Keywords: God, theology, science, miracle

Introduction

Formulation of the problem. Solving the problem of the correlation between science and religion and the specifics of their interaction has always been and remains important for Christian theology, regardless of its confessional orientation and coloring. It acquires special significance and sound in modem socio-cultural conditions, in a situation of accelerated scientific and technological progress development. The theologians' approach to the achievements of modern science is now taking on new forms, and the theological dialogue with the natural science worldview, an attempt to give a proper assessment of modern scientific discoveries, is becoming, according to theologian Alistair E. McGrath, “fascinating and worthy intellectual activity” (Christian Theology, 2016: 8). All these efforts of theologians are ultimately aimed at theoretically substantiating the idea of the compatibility of theology with natural science and, ultimately, to prove that truth is no longer a matter of dispute between faith and knowledge of the world. On the other hand, trying to give a fundamental explanation of the nature of reality at the microcosm level, even academic researchers sometimes, at the same time, do not completely abandon attempts to simultaneously find channels of God's interaction with the surrounding world, to identify the direction of his actions on the matter and energy of the Universe, and the use of religious terminology to interpret the consequences of modern scientific research of the world directly confirms what has been said. That is, individual ideological structures that generalize the content of theoretical knowledge, which is the subject of the development of science at its current historical stage, clearly reveal a veiled (and sometimes direct) connection with the supernatural.

Presenting main material

swinburne probabilistic epistemology

Researchers, who by the will of fate are included in the dialogue of faith and reason, can be divided into two camps. On the one hand, these are those who are engaged in certain branches of science and are at the forefront of scientific research in their field of knowledge, but, at the same time, ideological and philosophical assessments of the current state of affairs are sometimes superficial. On the other hand, there are scientists whose vocation is the formal and logical correctness of reasoning and further ideological generalizations, although the data of academic science they use are sometimes secondary and taken from popular scientific sources. Richard Swinburne is an Oxford professor, an Anglican theologian from the United Kingdom who converted to Orthodoxy in 1990, whose theological concept and method are the subject of this article. Swinburne's philosophical and theological project is ambitious and significant - to combine the truths of faith and the achievements of modern science under the auspices of a religious worldview.
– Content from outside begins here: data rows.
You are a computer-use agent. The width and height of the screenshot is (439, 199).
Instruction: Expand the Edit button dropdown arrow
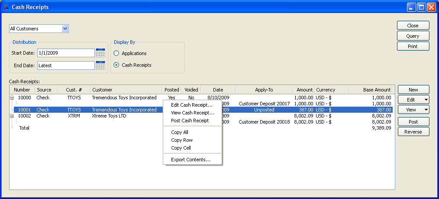coord(426,100)
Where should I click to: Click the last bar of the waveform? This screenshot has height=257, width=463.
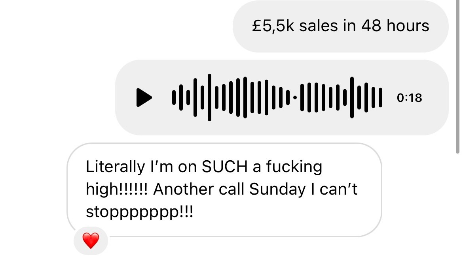click(x=380, y=98)
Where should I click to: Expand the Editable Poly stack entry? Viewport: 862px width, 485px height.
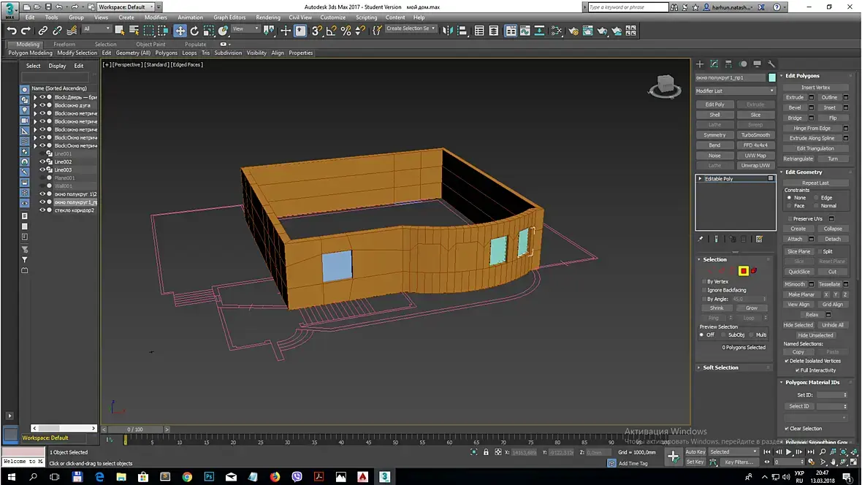point(700,178)
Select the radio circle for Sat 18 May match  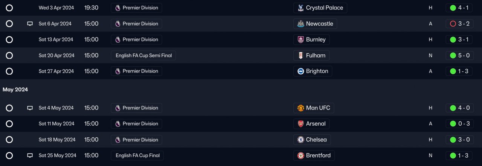(9, 140)
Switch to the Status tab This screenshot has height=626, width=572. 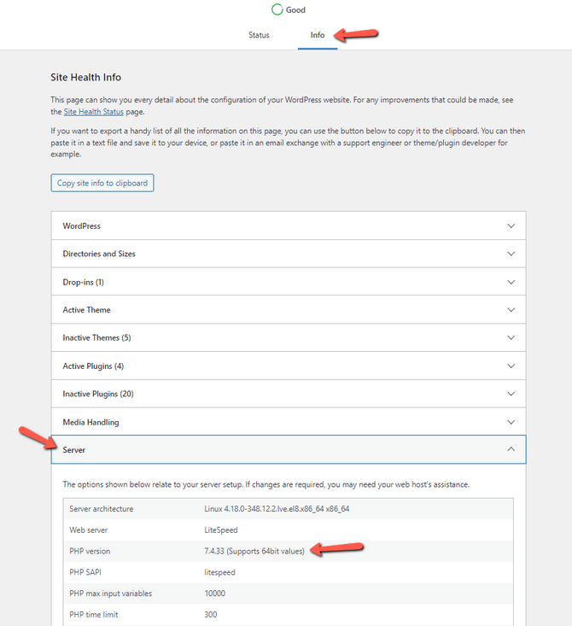pyautogui.click(x=259, y=35)
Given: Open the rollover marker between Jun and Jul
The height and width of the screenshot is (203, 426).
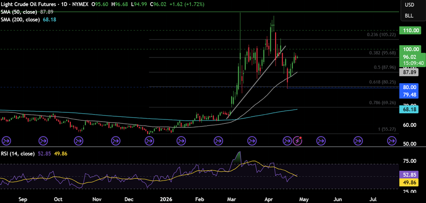Looking at the screenshot, I should click(358, 141).
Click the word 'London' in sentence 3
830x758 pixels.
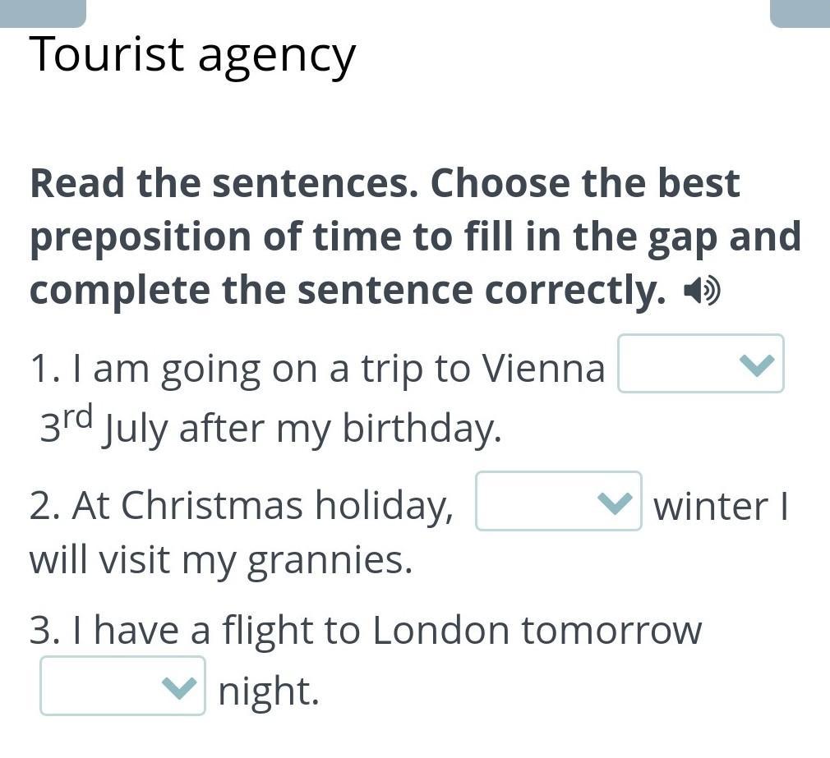[440, 631]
This combination is carried out by the author from the point of view of probabilism, is based on the selection of inductive proofs of the existence of God and ultimately must demonstrate the proper probability of the central position of the religious worldview - “God exists.” A detailed definition of the essential and necessary characteristics of the concept of “probabilism” is contained in Anthony Flue's Philosophical Dictionary: “The doctrine particularly associated with skepticism, to the effect that no definite knowledge can be attained: opinions and actions should therefore be guided by probability” (Dictionary of Philosophy, 1979: 268). Richard Swinburne, in the preface to the book “The Existence of God” separately and specifically draws the reader's attention to the fact that the logical valence of conclusions about God of this kind is connected with the concept of probability and cannot have a reliably true character, as in deductive conclusions: “I shall, however, argue that, although reason can reach a fairly well-justified conclusion about the existence of God, it can reach only a probable conclusion, not an indubitable one. For this reason, there is abundant room for faith in the practice of religion, and my trilogy on the philosophy of theism ends with a volume on Faith and Reason” (Swinburne, 2004: 2). Hence, the essence of

Richard Swinburne's probabilistic epistemology is that the validity of a belief is determined by its probability and the probability of other beliefs associated with it.

Probabilistic epistemology is, according to the author, the living and functioning soul of his own “hypothesis of theism,” which is designed to explain the origin of the Universe, the reasons for its appearance, the existence and functioning of its constantly operating laws, its focus on the appearance of animals and the appearance of man. The natural theology, which the author builds by drawing on new scientific data, is presented in his numerous works, but most of all in his trilogy - “The coherence of theism,” “The Existence of God” and “Faith and Reason” (Swinburne, 1993, 2004, 2005).

Traditionally, theologians distinguish between the essence of God, what he is (his “being”), on the one hand, and his effective aspect, that is, what he does (his “becoming”). The author, taking into account the traditions of the existing distinction, in addition to inductive proofs of the existence of God, deduces his main attributes by deduction, interprets the relationship “God-the world,” considers the essence of God's providential concern for the world together with ethics, gives his vision of theodicy. The construction of a new theistic cosmology is carried out mainly within the framework and with the help of Swinburne's apologetics, which takes into account various inductive proofs of the existence of God, and gives them a proper assessment; therefore, here we are dealing with a special kind of faith, namely, “fides guaerens intellectum,” that is, faith that seeks understanding (Anselm of Canterbury).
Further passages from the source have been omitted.